Más de 800 mujeres asesinadas por violencia machista son más que suficientes. En cualquier país, incluido éste, debería bastar para que fuera una cuestión de estado, un tema de primer orden y prioridad, un problema equiparable al que fue en su día el terrorismo. Y que se abordase con la misma contundencia legal y con los mismos recursos. ¿Qué ocurre, pues, para que no sea así? ¿Qué nos pasa como individuos y como sociedad para que no atendamos debidamente este problema? ¿Es que "sólo" son mujeres?  Me gustaría creer que éste es un tema de debate y preocupación social y política, pero lamentablemente está claro que no hay suficiente conciencia, no existe una condena colectiva bastante grande ni un rechazo frontal como para que nos tomemos la violencia de género como lo que verdaderamente es: una cuestión que no nos podemos permitir el lujo que continúe siendo el pan nuestro de cada día, que en todo caso, como todo acto violento en sociedad, debe ser la excepción a la norma, nunca un hecho cotidiano y colectivamente asumido, si no aceptado.

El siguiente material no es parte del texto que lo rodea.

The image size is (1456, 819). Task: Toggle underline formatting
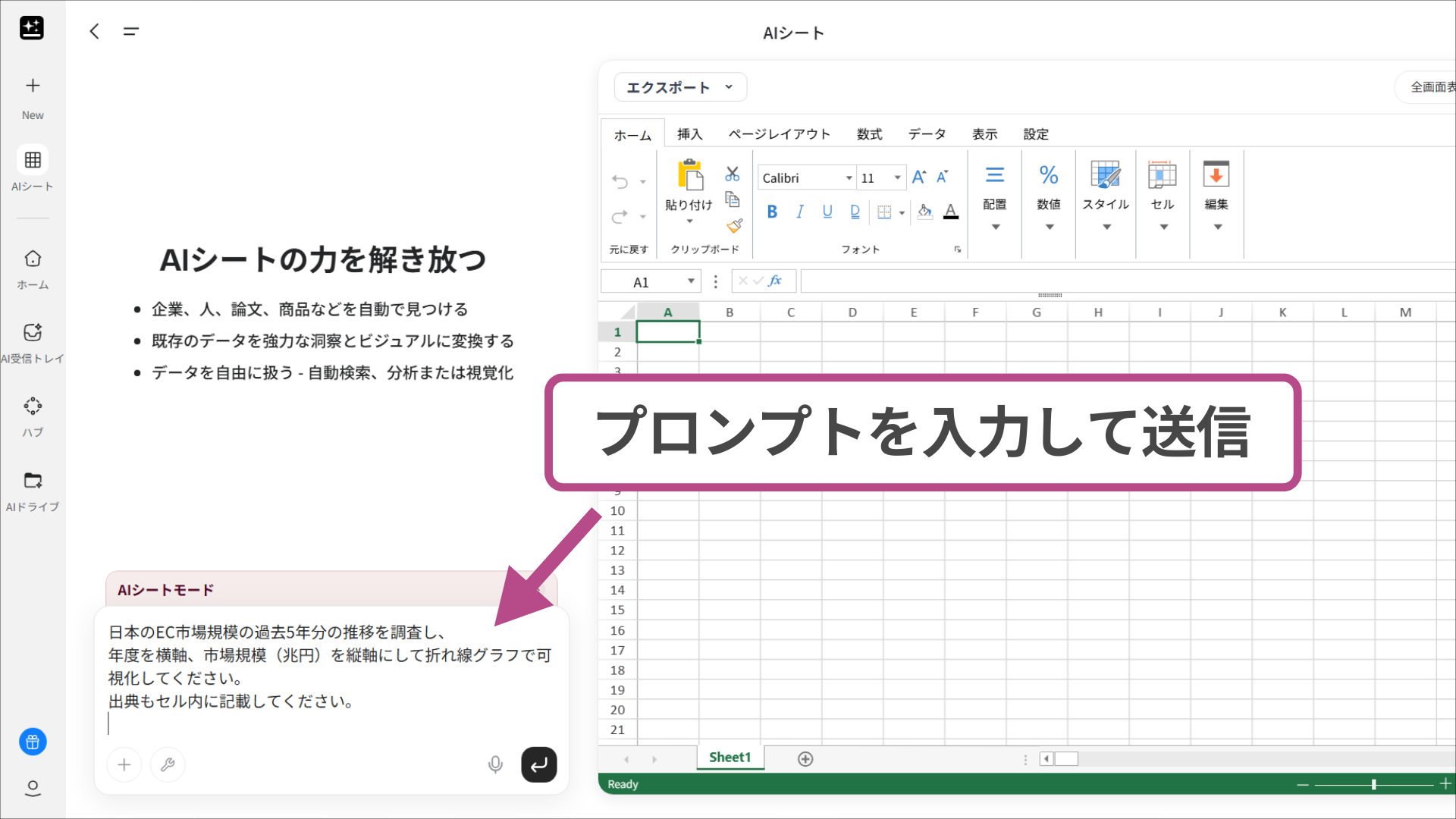827,212
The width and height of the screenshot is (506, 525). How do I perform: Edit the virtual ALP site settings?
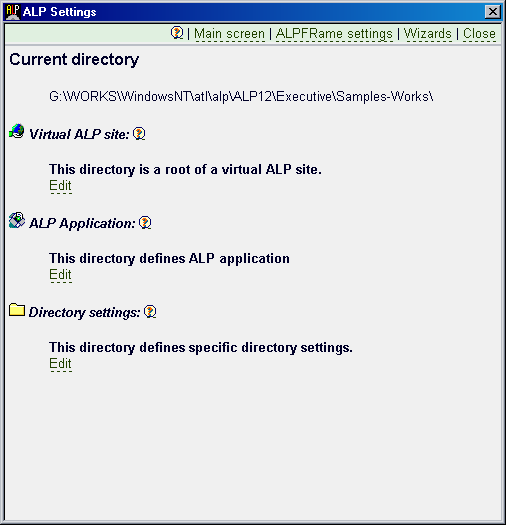pyautogui.click(x=60, y=185)
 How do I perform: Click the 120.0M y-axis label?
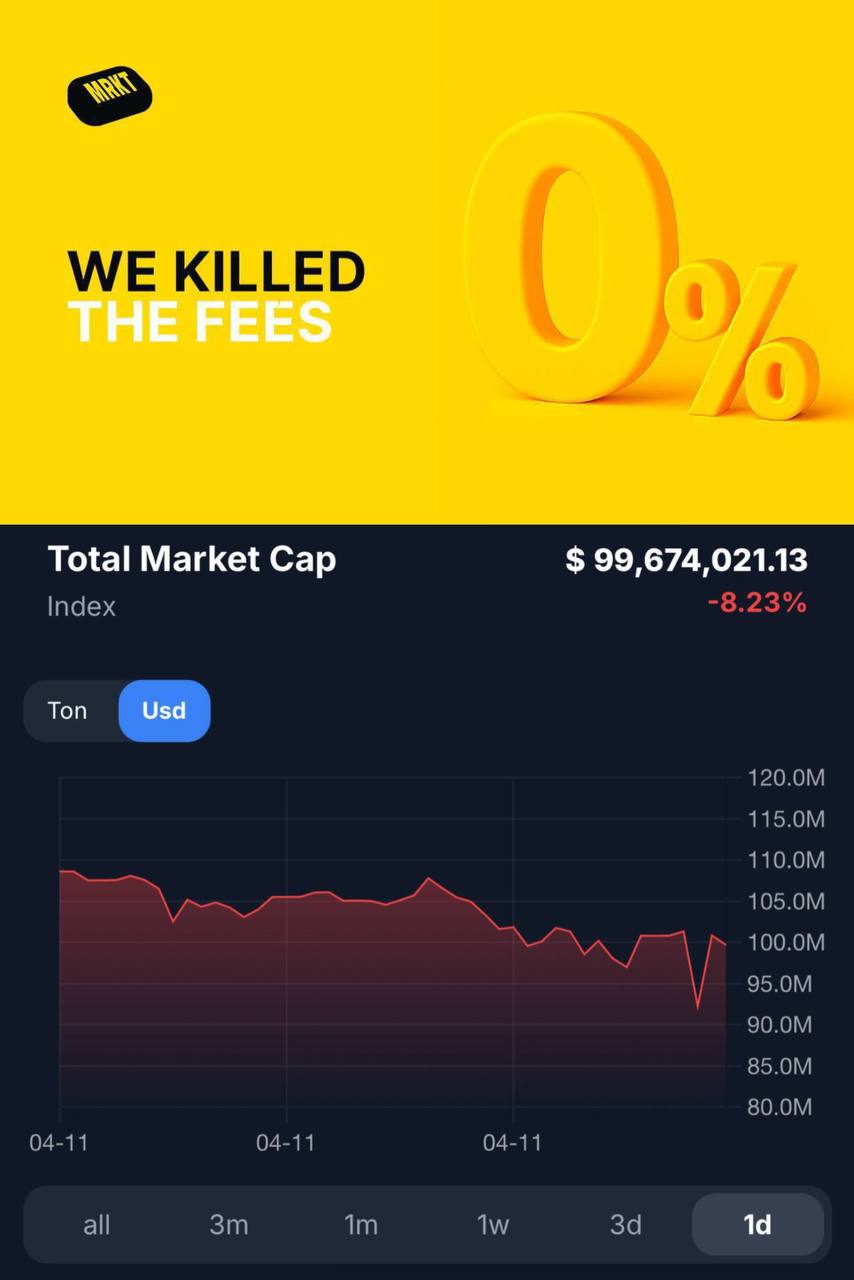pos(786,778)
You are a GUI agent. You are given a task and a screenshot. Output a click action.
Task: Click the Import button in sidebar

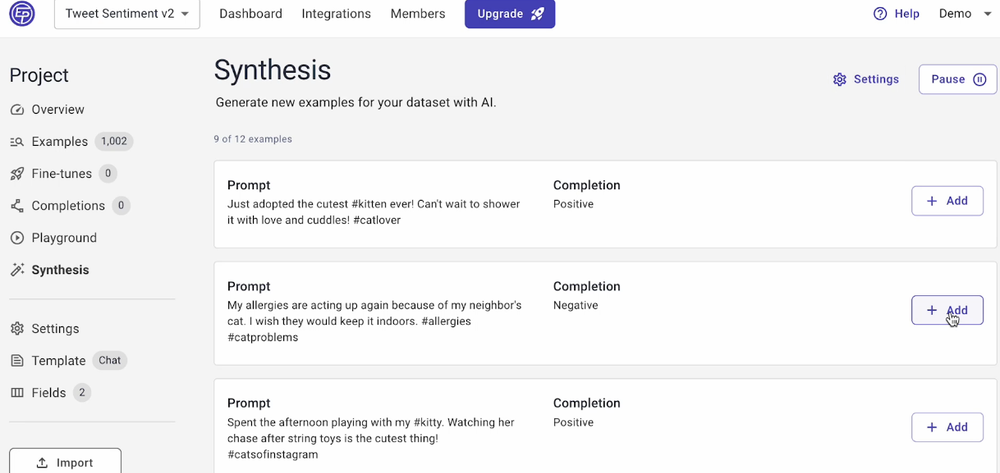coord(65,462)
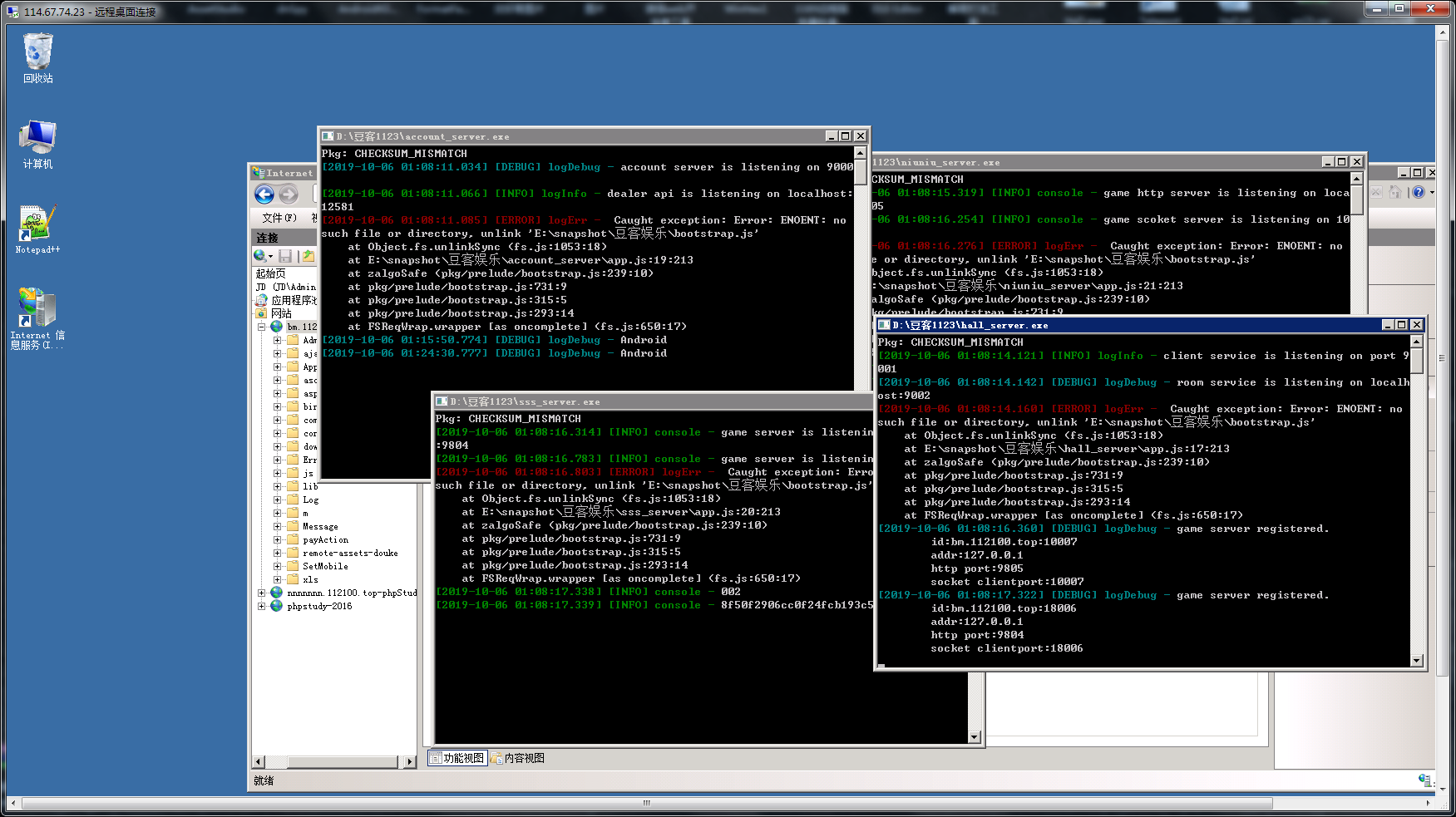Select 起始页 in the Connections tree
This screenshot has height=817, width=1456.
click(270, 273)
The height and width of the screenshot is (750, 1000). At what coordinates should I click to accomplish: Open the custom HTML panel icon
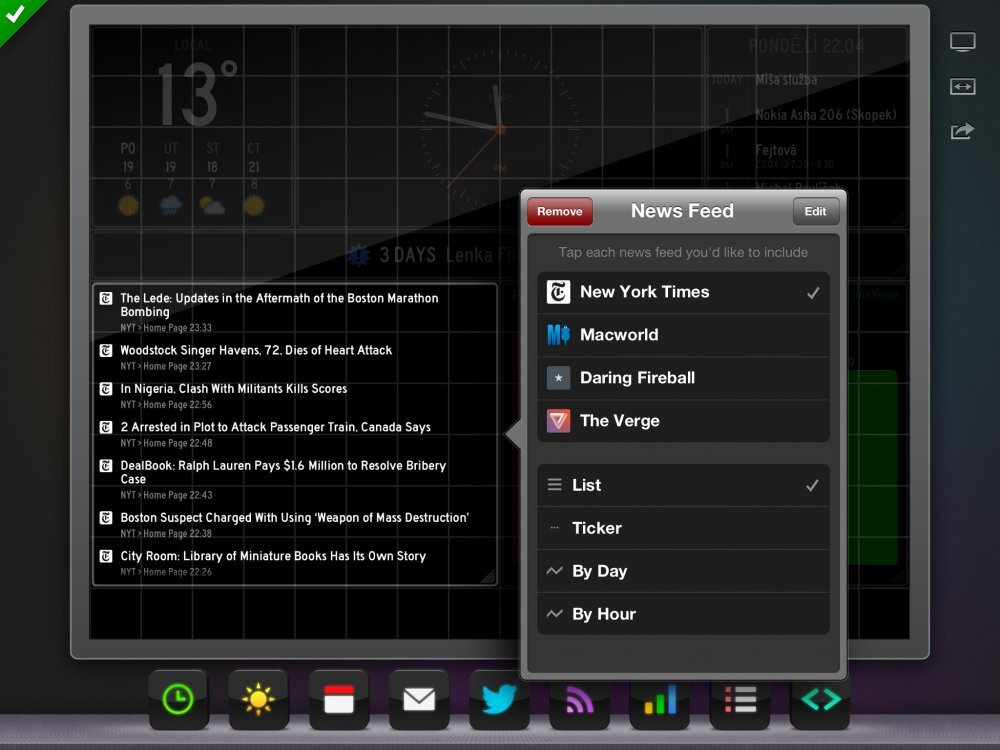[x=820, y=700]
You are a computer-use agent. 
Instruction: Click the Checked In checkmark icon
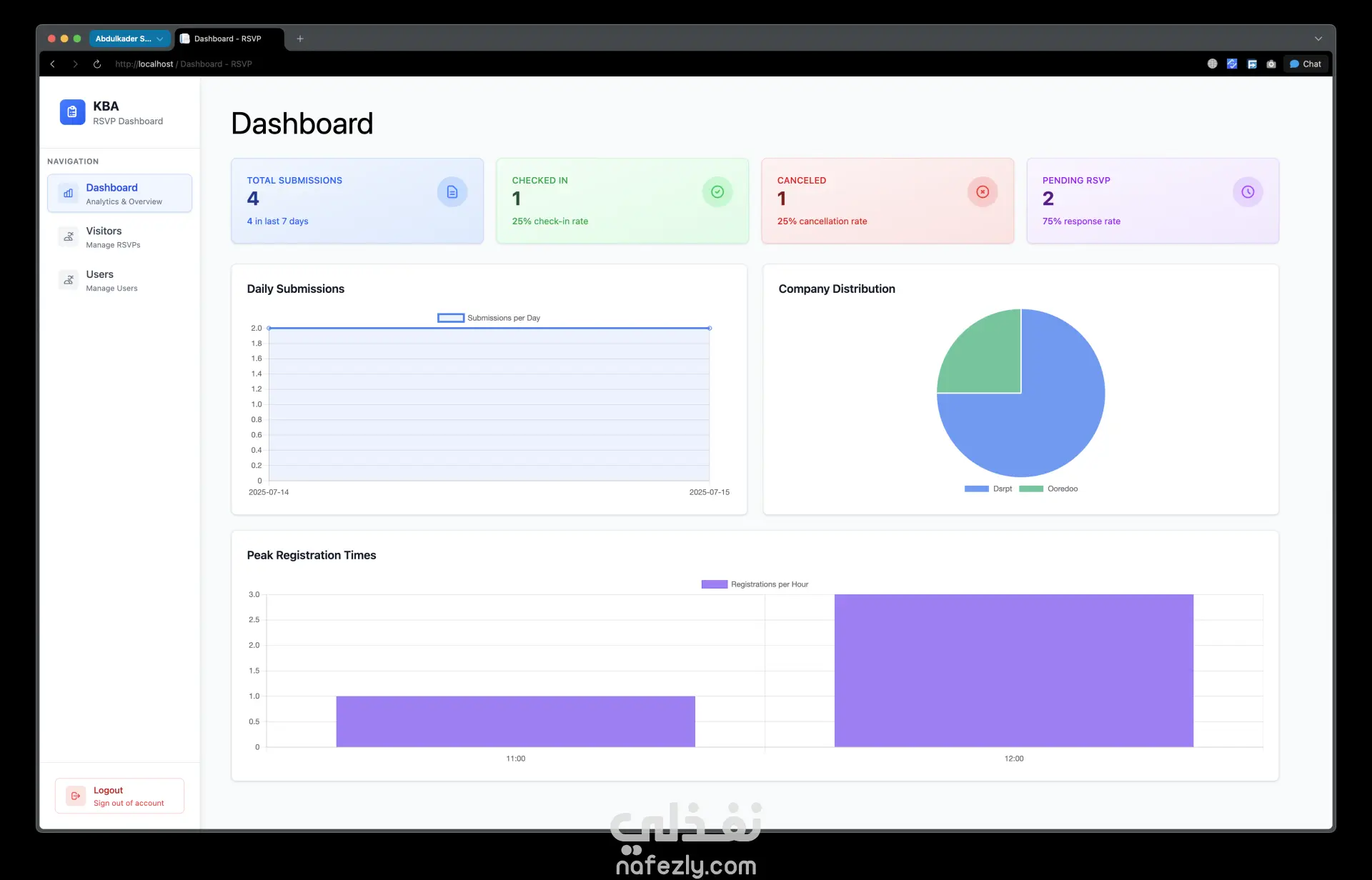[x=717, y=192]
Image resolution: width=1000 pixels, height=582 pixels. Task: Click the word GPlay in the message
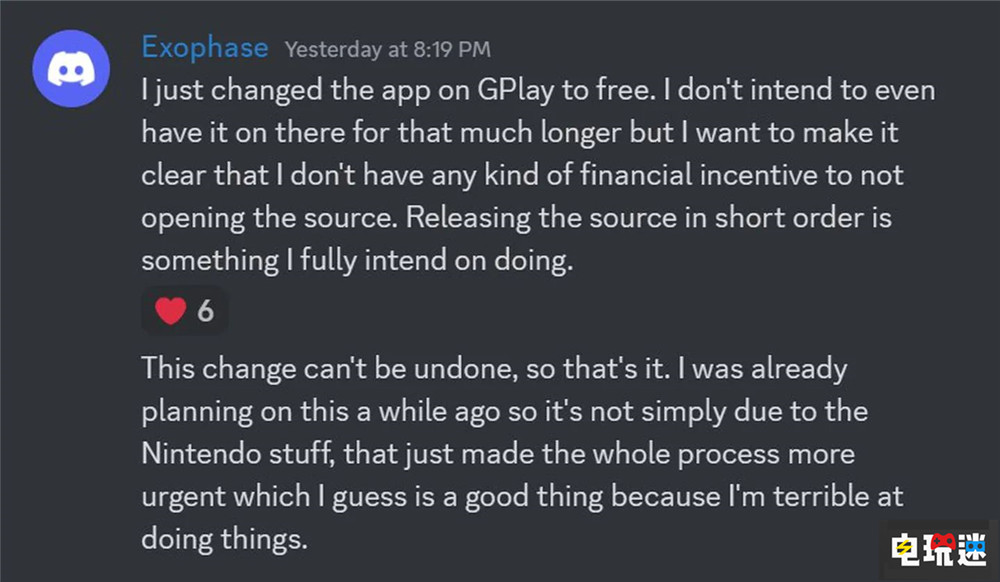click(x=515, y=91)
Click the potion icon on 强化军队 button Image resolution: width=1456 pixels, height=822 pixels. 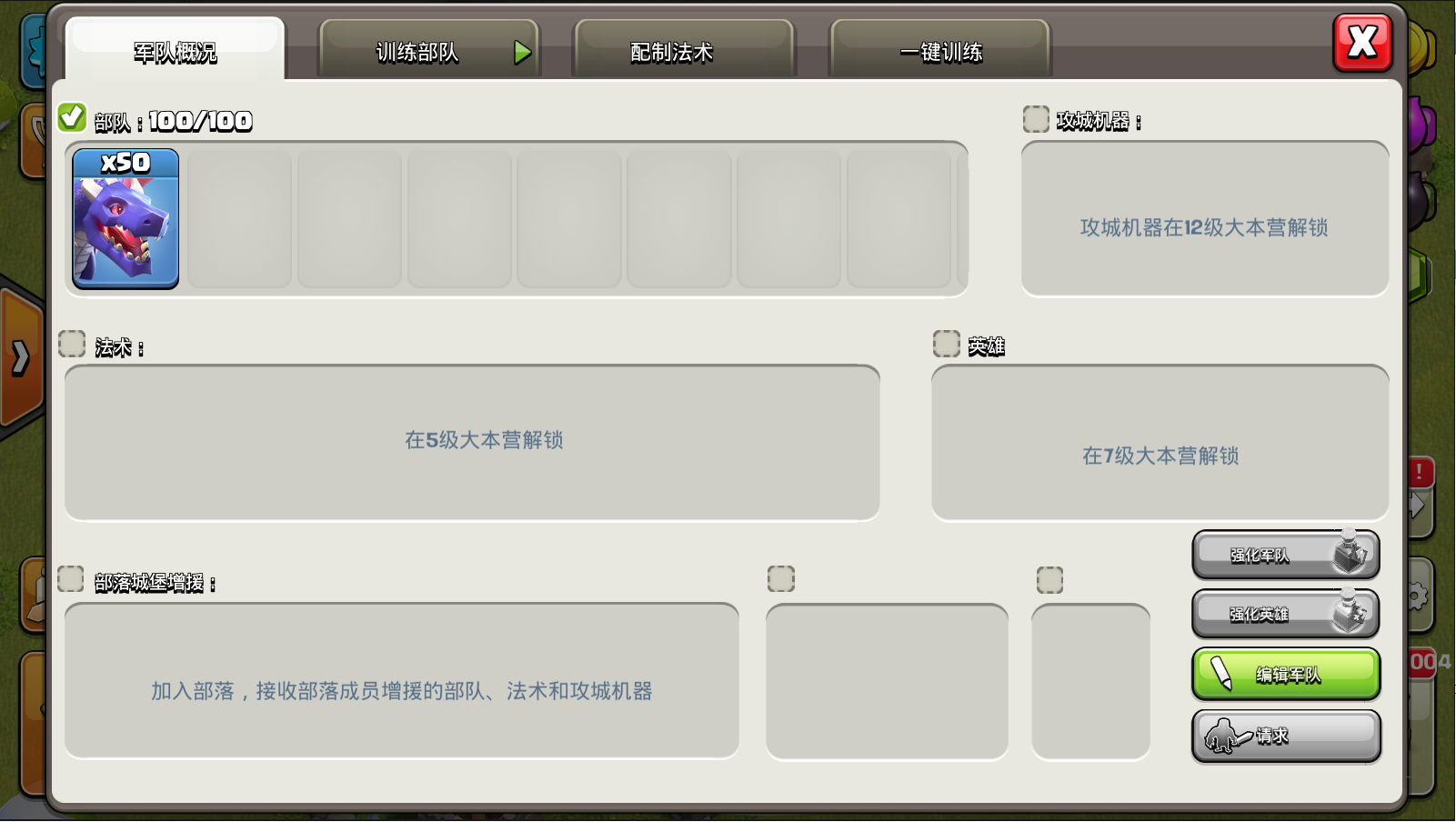(x=1348, y=553)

Podemos hacer muchas cosas excepto rendirnos ante una problemática de estas dimensiones, ante semejante oleada de crímenes. ¿Recuerdan que no hace tantos años los llamábamos crímenes pasionales, bajo la justificación del amor romántico y los celos como parte de ese supuesto amor? Aún me acuerdo de las palabras de un comisario, conmigo al otro lado del teléfono ejerciendo la profesión periodística, pretendiendo justificar la agresión a una mujer por parte de su marido: "algo habrá hecho que no le ha gustado a él...", dijo el policía. Me quedé estupefacta ante tamaña afirmación, escrutando en mi entonces joven mente qué podría justificar una agresión machista. No hallé respuesta, como tampoco la encuentro ahora al silencio de muchos ni a la inacción de otros tantos.

Tenemos que transformar nuestra sociedad de raíz, erradicar de ella los micromachismos del día a día, esos que nos pasan desapercibidos la mayor parte de veces, educar a los más pequeños y a nuestros jóvenes para que practiquen y defiendan la igualdad y, por supuesto, perseguir de manera implacable a los maltratadores a la vez que ofrecemos a las víctimas todos los recursos necesarios para protegerse de ellos y para salir del pozo oscuro de la violencia machista.

Mientras, iremos a manifestarnos por las calles de Madrid, seremos muchas y muchos el próximo sábado 7 de noviembre. Muchas y muchos los en la exigencia que la lucha contra la violencia machista sea una cuestión de estado en la que se comprometan toda la sociedad, sus organizaciones y sus instituciones. Reclamaremos el compromiso político, del gobierno, en esa lucha, pediremos más y mejor protección para las mujeres y también para las y los menores víctimas de violencia machista, exigiremos también el compromiso de los medios de comunicación, que tienen un papel fundamental en esta lucha sin cuartel y que demasiadas veces lo ejercen con falta de profesionalidad e incluso de dignidad. 


Como dice el Manifiesto de la Marcha Estatal contra las Violencias Machistas, "tomemos conciencia de una vez que el machismo mata y hace imposible la convivencia exigible en una democracia" Por todas las que los machistas han asesinado y para que no maten ni una más. Por ellas, y por todos y todas nosotras, el 7NYoVoy.